> [Material to process]:

==========

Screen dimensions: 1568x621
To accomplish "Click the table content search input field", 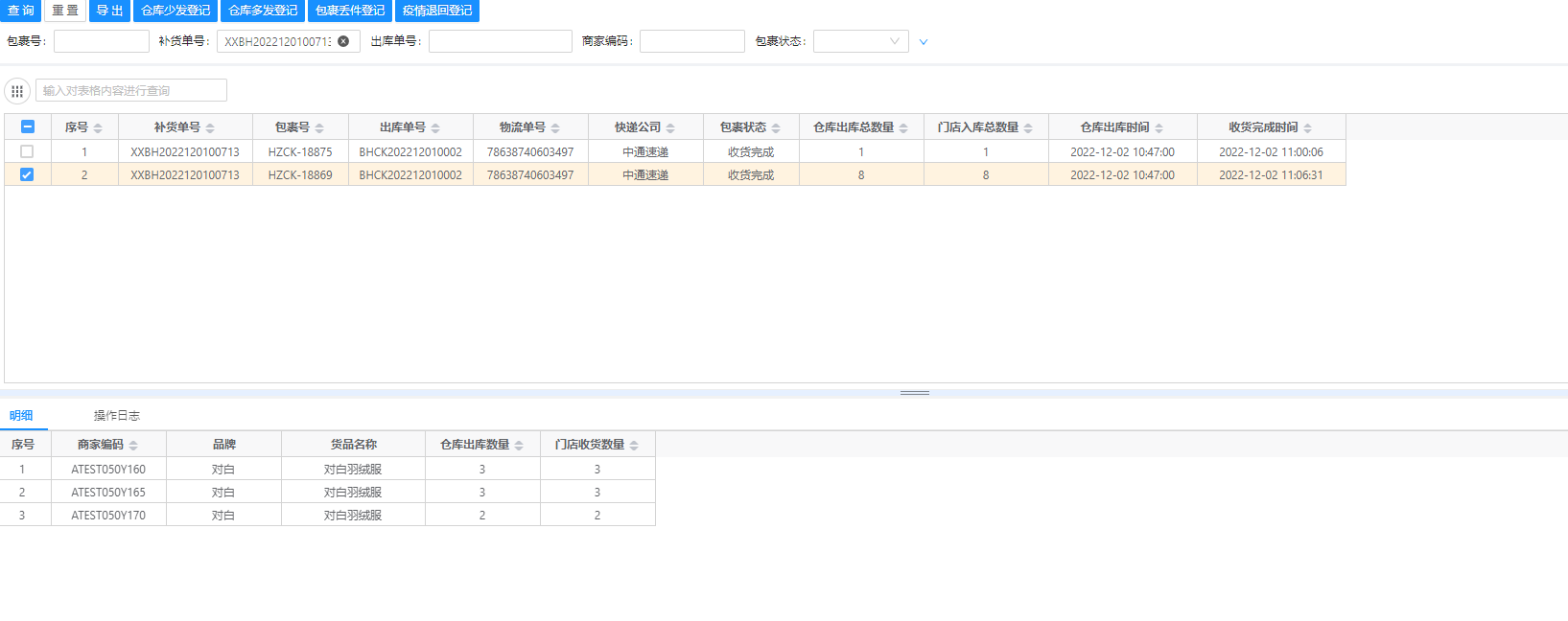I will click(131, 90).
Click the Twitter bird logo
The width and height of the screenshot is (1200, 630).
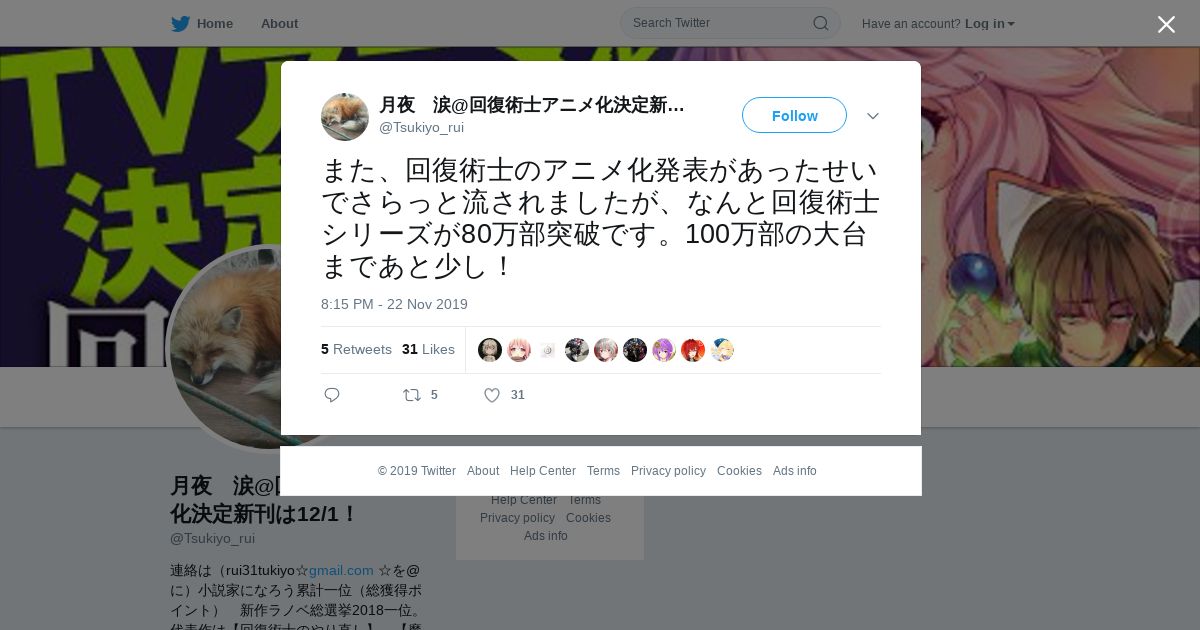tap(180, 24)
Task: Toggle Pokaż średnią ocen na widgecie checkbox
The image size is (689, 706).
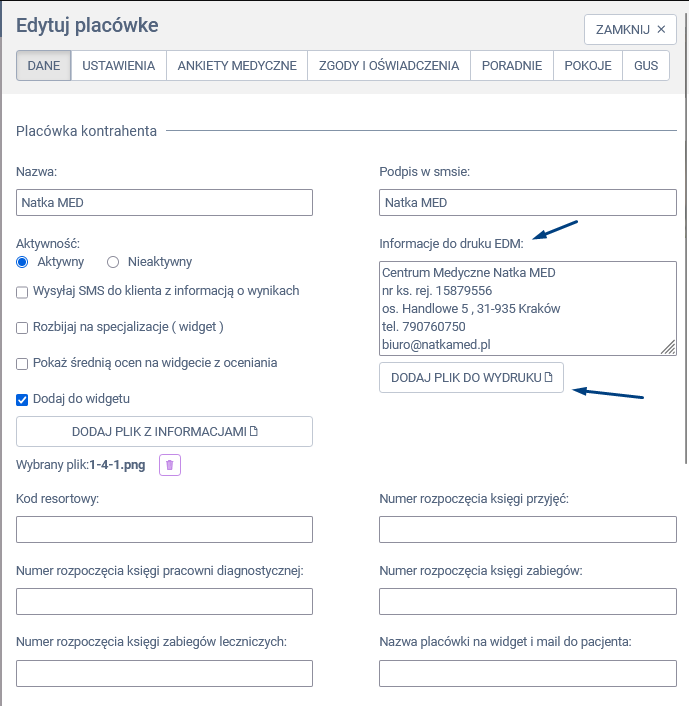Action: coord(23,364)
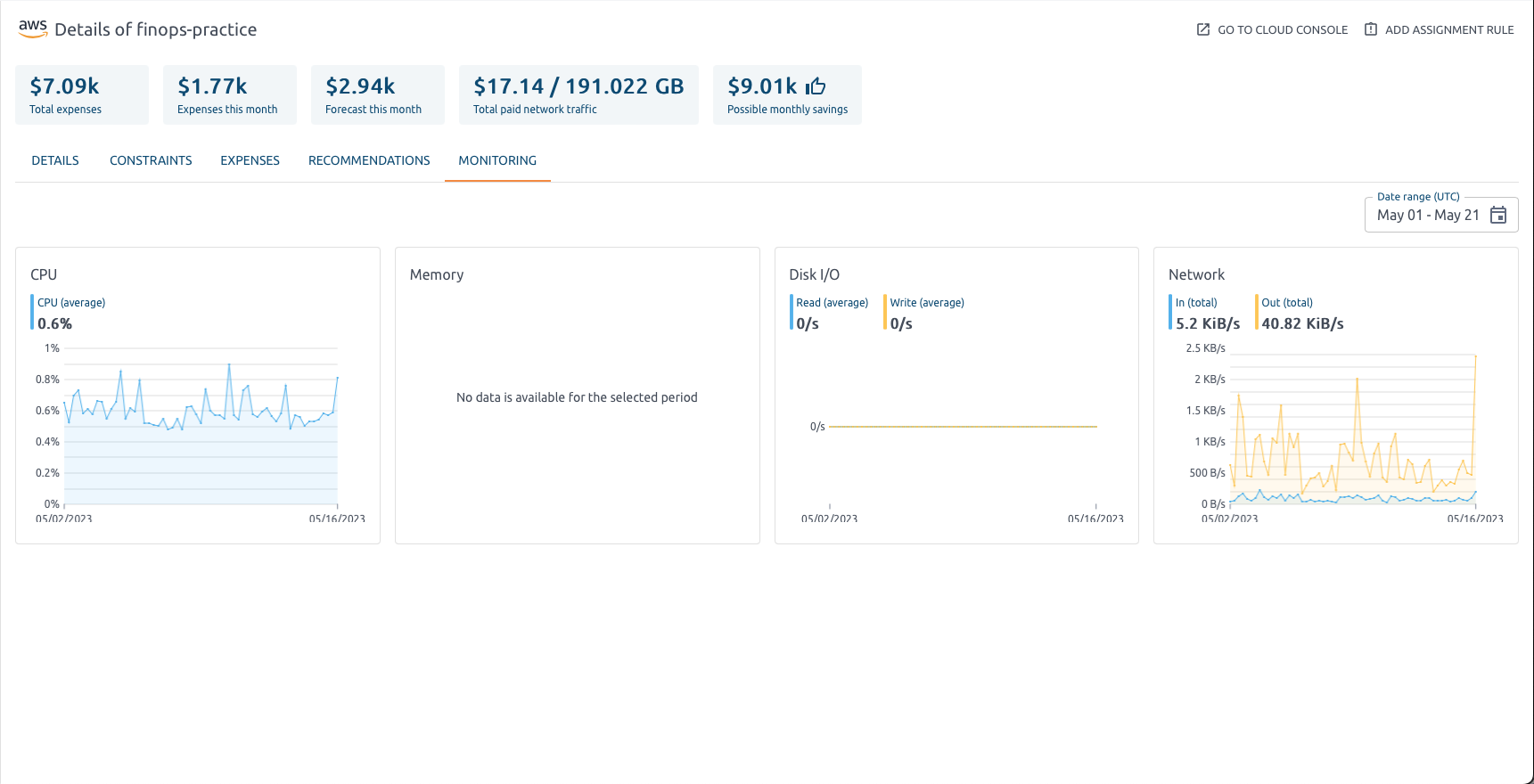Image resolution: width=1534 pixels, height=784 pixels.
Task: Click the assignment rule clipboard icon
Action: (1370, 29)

==========

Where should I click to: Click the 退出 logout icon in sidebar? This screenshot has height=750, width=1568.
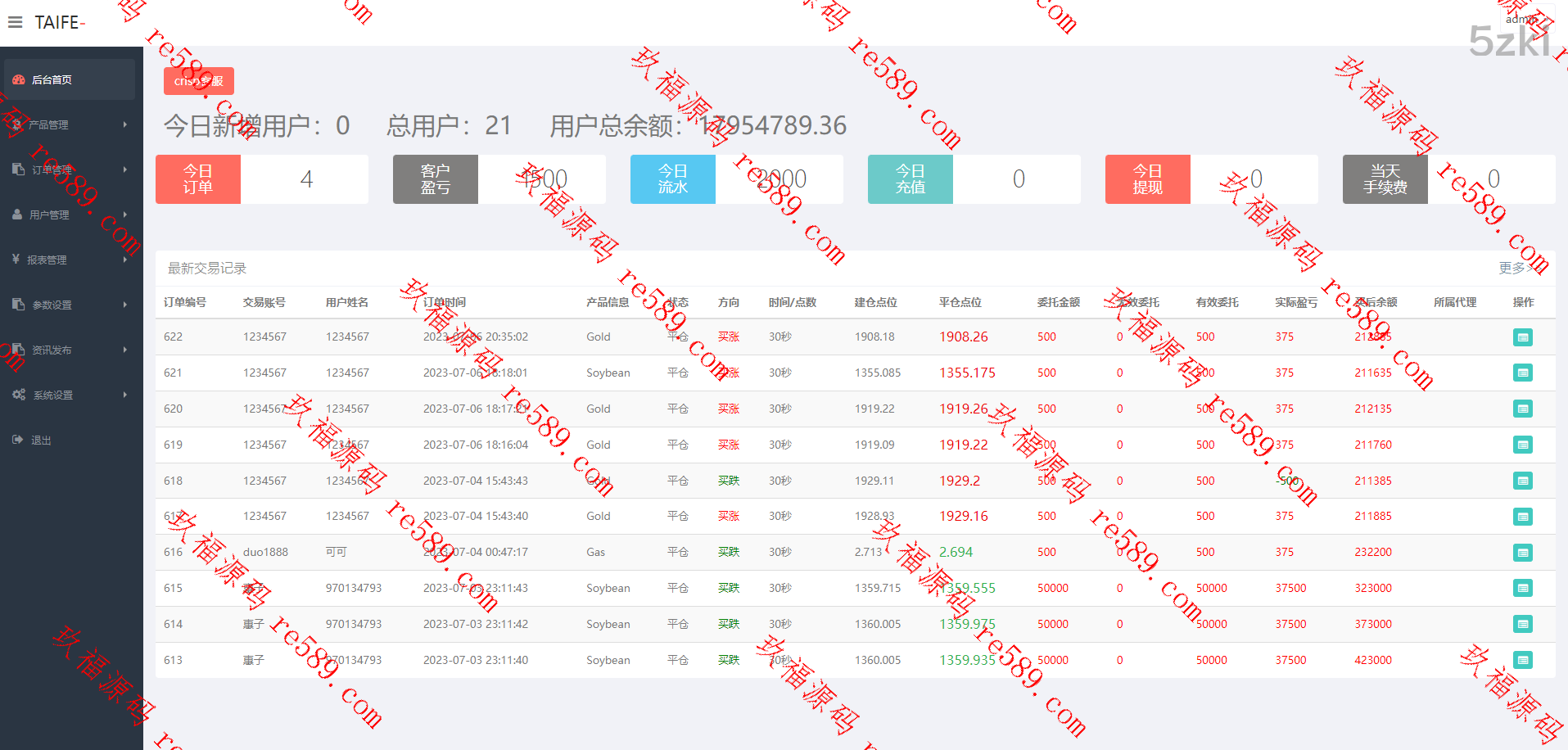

==========

> [What is needed]:
Print the part of the listing above that opens with the line containing "The width and" and closes with the line containing "Task: Toggle Pokaż". Copy it exactly, both ends included, and omit the pictures.

> [Result of this exercise]:
The width and height of the screenshot is (1200, 630).
tap(180, 24)
Task: Toggle Pokaż średnią ocen na widgecie checkbox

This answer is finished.